__Problem requirements__.
Copy out the whole listing below exactly.
===
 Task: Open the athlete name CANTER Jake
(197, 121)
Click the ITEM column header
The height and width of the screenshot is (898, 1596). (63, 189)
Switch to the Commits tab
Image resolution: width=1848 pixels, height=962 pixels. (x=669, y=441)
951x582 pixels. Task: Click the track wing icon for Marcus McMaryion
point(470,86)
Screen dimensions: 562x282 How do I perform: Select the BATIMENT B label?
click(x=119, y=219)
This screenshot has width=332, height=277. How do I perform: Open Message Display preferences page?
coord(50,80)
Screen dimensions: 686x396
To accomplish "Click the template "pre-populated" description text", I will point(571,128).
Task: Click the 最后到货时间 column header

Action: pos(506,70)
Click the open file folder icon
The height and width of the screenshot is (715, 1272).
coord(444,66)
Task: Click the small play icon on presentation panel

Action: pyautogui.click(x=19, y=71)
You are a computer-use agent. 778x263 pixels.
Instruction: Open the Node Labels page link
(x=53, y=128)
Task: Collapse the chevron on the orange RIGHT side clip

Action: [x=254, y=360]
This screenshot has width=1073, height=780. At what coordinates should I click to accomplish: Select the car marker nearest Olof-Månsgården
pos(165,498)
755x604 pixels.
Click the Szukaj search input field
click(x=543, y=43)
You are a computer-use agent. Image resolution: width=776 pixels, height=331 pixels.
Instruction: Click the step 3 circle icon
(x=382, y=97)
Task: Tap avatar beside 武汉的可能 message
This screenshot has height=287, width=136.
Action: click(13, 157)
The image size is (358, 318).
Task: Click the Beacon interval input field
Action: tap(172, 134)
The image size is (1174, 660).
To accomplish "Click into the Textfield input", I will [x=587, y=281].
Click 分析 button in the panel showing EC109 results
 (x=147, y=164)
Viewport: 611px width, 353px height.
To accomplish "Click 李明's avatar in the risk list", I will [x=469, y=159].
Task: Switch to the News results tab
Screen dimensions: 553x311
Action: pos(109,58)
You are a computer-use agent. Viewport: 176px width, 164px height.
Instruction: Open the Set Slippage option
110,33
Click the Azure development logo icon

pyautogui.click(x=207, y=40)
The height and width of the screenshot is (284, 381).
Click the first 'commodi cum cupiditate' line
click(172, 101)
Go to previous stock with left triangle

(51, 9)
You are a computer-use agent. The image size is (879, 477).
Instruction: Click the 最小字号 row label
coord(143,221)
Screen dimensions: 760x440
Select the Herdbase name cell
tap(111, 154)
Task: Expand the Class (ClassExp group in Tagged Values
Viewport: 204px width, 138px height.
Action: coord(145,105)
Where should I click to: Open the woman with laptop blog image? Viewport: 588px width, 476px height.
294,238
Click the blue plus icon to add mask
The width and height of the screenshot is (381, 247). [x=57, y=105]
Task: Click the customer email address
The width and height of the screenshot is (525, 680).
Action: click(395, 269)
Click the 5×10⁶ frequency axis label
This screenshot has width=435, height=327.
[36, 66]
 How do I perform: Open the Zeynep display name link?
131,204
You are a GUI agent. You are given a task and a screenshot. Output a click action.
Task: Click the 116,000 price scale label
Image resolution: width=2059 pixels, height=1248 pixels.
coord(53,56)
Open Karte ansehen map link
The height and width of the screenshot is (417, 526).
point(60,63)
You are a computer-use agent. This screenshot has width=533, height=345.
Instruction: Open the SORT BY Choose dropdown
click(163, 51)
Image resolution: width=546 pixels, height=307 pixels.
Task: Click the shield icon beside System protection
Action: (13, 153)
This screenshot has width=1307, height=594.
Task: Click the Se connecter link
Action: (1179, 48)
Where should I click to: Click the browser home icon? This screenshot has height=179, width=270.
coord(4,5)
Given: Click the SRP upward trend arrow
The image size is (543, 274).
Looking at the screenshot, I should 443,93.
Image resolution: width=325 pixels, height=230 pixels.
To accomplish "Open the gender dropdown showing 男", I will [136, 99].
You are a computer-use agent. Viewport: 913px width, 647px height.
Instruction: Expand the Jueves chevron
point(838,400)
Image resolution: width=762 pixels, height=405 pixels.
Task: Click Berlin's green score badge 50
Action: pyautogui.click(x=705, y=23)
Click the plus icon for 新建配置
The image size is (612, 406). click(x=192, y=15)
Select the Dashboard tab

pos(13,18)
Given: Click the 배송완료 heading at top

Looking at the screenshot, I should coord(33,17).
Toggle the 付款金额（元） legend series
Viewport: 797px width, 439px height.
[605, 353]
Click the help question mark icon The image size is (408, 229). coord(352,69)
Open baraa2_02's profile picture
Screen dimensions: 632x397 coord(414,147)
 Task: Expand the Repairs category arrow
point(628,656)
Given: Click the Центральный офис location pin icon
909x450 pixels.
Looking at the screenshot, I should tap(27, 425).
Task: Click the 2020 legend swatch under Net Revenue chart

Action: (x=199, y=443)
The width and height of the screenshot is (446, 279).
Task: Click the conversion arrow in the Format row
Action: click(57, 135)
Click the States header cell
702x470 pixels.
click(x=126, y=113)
===
__Exercise answer__.
 Task: Open the athlete name CANTER Jake
(197, 121)
Click the ITEM column header
The height and width of the screenshot is (898, 1596). (63, 189)
Switch to the Commits tab
Image resolution: width=1848 pixels, height=962 pixels. (x=669, y=441)
951x582 pixels. Task: Click the track wing icon for Marcus McMaryion
point(470,86)
Screen dimensions: 562x282 How do I perform: Select the BATIMENT B label?
click(x=119, y=219)
This screenshot has width=332, height=277. How do I perform: Open Message Display preferences page?
coord(50,80)
Screen dimensions: 686x396
To accomplish "Click the template "pre-populated" description text", I will point(571,128).
Task: Click the 最后到货时间 column header

Action: pos(506,70)
Click the open file folder icon
The height and width of the screenshot is (715, 1272).
coord(444,66)
Task: Click the small play icon on presentation panel

Action: pyautogui.click(x=19, y=71)
You are a computer-use agent. 778x263 pixels.
Instruction: Open the Node Labels page link
(x=53, y=128)
Task: Collapse the chevron on the orange RIGHT side clip

Action: [x=254, y=360]
This screenshot has width=1073, height=780. At what coordinates should I click to accomplish: Select the car marker nearest Olof-Månsgården
pos(165,498)
755x604 pixels.
Click the Szukaj search input field
click(x=543, y=43)
You are a computer-use agent. Image resolution: width=776 pixels, height=331 pixels.
Instruction: Click the step 3 circle icon
(x=382, y=97)
Task: Tap avatar beside 武汉的可能 message
This screenshot has height=287, width=136.
Action: click(13, 157)
The image size is (358, 318).
Task: Click the Beacon interval input field
Action: tap(172, 134)
The image size is (1174, 660).
To accomplish "Click into the Textfield input", I will [x=587, y=281].
Click 分析 button in the panel showing EC109 results
 (x=147, y=164)
Viewport: 611px width, 353px height.
To accomplish "Click 李明's avatar in the risk list", I will [x=469, y=159].
Task: Switch to the News results tab
Screen dimensions: 553x311
Action: pos(109,58)
You are a computer-use agent. Viewport: 176px width, 164px height.
Instruction: Open the Set Slippage option
110,33
Click the Azure development logo icon

pyautogui.click(x=207, y=40)
The height and width of the screenshot is (284, 381).
Click the first 'commodi cum cupiditate' line
click(172, 101)
Go to previous stock with left triangle

(51, 9)
You are a computer-use agent. The image size is (879, 477).
Instruction: Click the 最小字号 row label
coord(143,221)
Screen dimensions: 760x440
Select the Herdbase name cell
tap(111, 154)
Task: Expand the Class (ClassExp group in Tagged Values
Viewport: 204px width, 138px height.
Action: coord(145,105)
Where should I click to: Open the woman with laptop blog image? Viewport: 588px width, 476px height.
294,238
Click the blue plus icon to add mask
The width and height of the screenshot is (381, 247). [x=57, y=105]
Task: Click the customer email address
The width and height of the screenshot is (525, 680).
Action: click(395, 269)
Click the 5×10⁶ frequency axis label
This screenshot has width=435, height=327.
[36, 66]
 How do I perform: Open the Zeynep display name link?
131,204
You are a GUI agent. You are given a task and a screenshot. Output a click action.
Task: Click the 116,000 price scale label
Image resolution: width=2059 pixels, height=1248 pixels.
coord(53,56)
Open Karte ansehen map link
The height and width of the screenshot is (417, 526).
point(60,63)
You are a computer-use agent. This screenshot has width=533, height=345.
Instruction: Open the SORT BY Choose dropdown
click(163, 51)
Image resolution: width=546 pixels, height=307 pixels.
Task: Click the shield icon beside System protection
Action: (13, 153)
This screenshot has width=1307, height=594.
Task: Click the Se connecter link
Action: (1179, 48)
Where should I click to: Click the browser home icon? This screenshot has height=179, width=270.
coord(4,5)
Given: Click the SRP upward trend arrow
The image size is (543, 274).
Looking at the screenshot, I should 443,93.
Image resolution: width=325 pixels, height=230 pixels.
To accomplish "Open the gender dropdown showing 男", I will [136, 99].
You are a computer-use agent. Viewport: 913px width, 647px height.
Instruction: Expand the Jueves chevron
point(838,400)
Image resolution: width=762 pixels, height=405 pixels.
Task: Click Berlin's green score badge 50
Action: pyautogui.click(x=705, y=23)
Click the plus icon for 新建配置
The image size is (612, 406). click(x=192, y=15)
Select the Dashboard tab

pos(13,18)
Given: Click the 배송완료 heading at top

Looking at the screenshot, I should coord(33,17).
Toggle the 付款金额（元） legend series
Viewport: 797px width, 439px height.
[605, 353]
Click the help question mark icon The image size is (408, 229). coord(352,69)
Open baraa2_02's profile picture
Screen dimensions: 632x397 coord(414,147)
 Task: Expand the Repairs category arrow
point(628,656)
Given: Click the Центральный офис location pin icon
909x450 pixels.
Looking at the screenshot, I should tap(27, 425).
Task: Click the 2020 legend swatch under Net Revenue chart

Action: (x=199, y=443)
The width and height of the screenshot is (446, 279).
Task: Click the conversion arrow in the Format row
Action: click(57, 135)
Click the States header cell
702x470 pixels.
click(x=126, y=113)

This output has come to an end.